オンライン時代のアイスブレイクのコツとは? 課題があぶり出された、コロナ禍のコミュニティ
コミュニティの現状について語る場合、長いスパンで考えなくてはいけないことと、短期的なことの2種類があると思っています。まず、長いほうからお話ししましょう。
ここ100年くらい、この国ではコミュニティ的なものを切り離すことによって、自由を手に入れようとしてきました。資本主義社会に対して批判的な話になるかもしれませんが、人がつながってなにかをやる、そのことを商品化したりサービス産業化したりして、経済を成長させてきた気がしています。人が集まってなにかをやることに対し、それは専門家に任せてお金を払いましょうと、どんどん置き換えていく。それを今日までやってきました。

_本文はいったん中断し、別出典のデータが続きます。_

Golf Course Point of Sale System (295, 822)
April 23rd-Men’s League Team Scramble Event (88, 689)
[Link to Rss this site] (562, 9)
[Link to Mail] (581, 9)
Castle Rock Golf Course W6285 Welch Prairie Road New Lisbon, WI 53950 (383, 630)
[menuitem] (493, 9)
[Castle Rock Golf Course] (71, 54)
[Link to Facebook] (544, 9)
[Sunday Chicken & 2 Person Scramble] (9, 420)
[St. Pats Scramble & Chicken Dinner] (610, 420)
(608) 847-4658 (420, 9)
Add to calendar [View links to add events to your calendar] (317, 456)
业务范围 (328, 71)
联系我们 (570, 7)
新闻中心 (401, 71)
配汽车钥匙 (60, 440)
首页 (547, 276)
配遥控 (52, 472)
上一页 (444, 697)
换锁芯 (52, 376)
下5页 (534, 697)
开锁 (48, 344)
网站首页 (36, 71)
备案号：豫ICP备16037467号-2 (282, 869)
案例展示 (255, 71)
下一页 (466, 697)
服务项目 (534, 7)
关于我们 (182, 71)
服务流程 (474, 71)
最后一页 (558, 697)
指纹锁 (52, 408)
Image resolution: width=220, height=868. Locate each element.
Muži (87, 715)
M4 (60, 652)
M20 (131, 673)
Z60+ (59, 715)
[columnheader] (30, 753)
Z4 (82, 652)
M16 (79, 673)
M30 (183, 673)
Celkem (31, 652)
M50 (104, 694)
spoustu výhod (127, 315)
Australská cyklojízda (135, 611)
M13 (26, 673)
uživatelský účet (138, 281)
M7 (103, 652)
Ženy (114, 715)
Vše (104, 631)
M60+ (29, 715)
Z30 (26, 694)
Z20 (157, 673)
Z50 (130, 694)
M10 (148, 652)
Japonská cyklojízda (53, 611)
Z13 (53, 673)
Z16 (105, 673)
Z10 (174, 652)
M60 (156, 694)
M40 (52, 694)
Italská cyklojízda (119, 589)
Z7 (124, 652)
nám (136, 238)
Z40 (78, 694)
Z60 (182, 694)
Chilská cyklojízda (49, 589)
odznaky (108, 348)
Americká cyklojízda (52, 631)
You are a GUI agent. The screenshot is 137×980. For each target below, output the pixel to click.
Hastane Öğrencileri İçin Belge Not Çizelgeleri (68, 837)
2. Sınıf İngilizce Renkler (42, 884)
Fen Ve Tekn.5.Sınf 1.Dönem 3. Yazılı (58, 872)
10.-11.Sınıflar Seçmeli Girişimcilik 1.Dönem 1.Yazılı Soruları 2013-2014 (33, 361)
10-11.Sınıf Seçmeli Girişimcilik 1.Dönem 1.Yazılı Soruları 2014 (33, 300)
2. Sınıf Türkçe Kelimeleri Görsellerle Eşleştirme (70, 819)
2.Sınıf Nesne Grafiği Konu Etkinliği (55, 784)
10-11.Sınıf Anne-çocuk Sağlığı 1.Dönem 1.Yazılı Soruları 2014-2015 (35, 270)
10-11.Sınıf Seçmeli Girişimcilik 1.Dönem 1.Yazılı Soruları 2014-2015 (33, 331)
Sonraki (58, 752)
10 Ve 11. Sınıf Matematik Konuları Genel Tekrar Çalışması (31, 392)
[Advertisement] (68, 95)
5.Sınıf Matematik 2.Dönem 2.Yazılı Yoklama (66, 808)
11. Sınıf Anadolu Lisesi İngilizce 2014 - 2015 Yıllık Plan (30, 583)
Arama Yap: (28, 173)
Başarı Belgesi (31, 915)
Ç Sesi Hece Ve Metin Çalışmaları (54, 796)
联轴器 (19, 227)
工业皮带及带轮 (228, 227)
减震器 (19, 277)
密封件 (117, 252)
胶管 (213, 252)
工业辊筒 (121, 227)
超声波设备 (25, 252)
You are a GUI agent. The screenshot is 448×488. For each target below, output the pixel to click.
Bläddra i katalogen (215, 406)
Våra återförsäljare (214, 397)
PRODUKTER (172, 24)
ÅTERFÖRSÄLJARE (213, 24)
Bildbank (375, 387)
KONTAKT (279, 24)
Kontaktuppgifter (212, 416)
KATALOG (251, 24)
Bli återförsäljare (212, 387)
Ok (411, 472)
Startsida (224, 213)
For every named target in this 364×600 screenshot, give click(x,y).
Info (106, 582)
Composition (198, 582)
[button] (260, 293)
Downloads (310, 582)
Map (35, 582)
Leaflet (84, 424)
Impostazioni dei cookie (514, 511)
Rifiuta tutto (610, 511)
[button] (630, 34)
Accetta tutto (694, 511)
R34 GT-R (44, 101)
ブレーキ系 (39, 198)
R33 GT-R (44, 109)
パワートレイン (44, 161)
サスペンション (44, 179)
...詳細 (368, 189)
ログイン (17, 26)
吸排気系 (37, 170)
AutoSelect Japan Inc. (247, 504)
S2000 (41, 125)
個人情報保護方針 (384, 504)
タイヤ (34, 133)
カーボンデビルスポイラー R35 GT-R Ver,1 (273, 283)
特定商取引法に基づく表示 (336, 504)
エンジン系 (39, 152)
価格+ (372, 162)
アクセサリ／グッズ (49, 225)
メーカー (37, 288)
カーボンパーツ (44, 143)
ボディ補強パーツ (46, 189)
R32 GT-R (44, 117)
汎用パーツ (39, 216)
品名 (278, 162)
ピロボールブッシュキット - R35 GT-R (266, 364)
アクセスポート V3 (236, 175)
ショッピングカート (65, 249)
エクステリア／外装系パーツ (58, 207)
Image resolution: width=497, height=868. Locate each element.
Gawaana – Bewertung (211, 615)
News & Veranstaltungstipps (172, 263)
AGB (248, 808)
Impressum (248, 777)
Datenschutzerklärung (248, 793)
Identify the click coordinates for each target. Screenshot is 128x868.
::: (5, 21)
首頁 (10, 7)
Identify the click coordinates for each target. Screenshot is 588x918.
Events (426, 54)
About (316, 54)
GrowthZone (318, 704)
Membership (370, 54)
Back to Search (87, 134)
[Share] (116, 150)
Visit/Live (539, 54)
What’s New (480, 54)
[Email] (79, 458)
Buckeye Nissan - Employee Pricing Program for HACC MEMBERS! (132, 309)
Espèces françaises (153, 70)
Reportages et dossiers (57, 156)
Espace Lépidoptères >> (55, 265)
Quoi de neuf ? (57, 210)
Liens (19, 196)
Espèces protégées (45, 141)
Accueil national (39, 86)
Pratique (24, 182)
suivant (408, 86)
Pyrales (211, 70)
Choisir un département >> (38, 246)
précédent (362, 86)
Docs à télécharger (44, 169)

わかりやすい例を出しましょう。かつての大家族なら、包丁の切れ味が悪くなった時、家で研げばいいはずでした。なにか壊れたら自分たちで直す。そのための道具が家にある。包丁の研ぎ方も、親から子へと引き継がれていました。ところが、やがて核家族という状態をつくり、それが現代的な住まい方ですよと喧伝した。核家族では、近くに研ぎ方を教えてくれる人はいません。家族や血縁、地縁というつながりから物理的な距離で引き離されますから。では、砥石を買い、さらにお金を払って研ぎ方教室に通うのか。いや、それなら新しい包丁を買えばいいのではないか。当然、そんな発想になります。こうして人と人とのつながりを切り、それまで人の関係性が果たしていた役割をお金で買うようになったのです。
議員をやっている友人から、最近こんな話を聞きました。支援者の家をまわり、困っていることはないか尋ねたところ、あるおじいちゃんが「小学生の孫がコロナにかかった」と言います。「小学生なら死亡のリスクも高くないから」と返すと、「学校でいじめられたり、家が地域でつまはじきにされるのが心配」と答えたそうです。近隣で包丁の研ぎ方を教え合える関係性があれば違ったかもしれない。でも、そうではない地域の在り方を、長い時間をかけてつくってしまったのです。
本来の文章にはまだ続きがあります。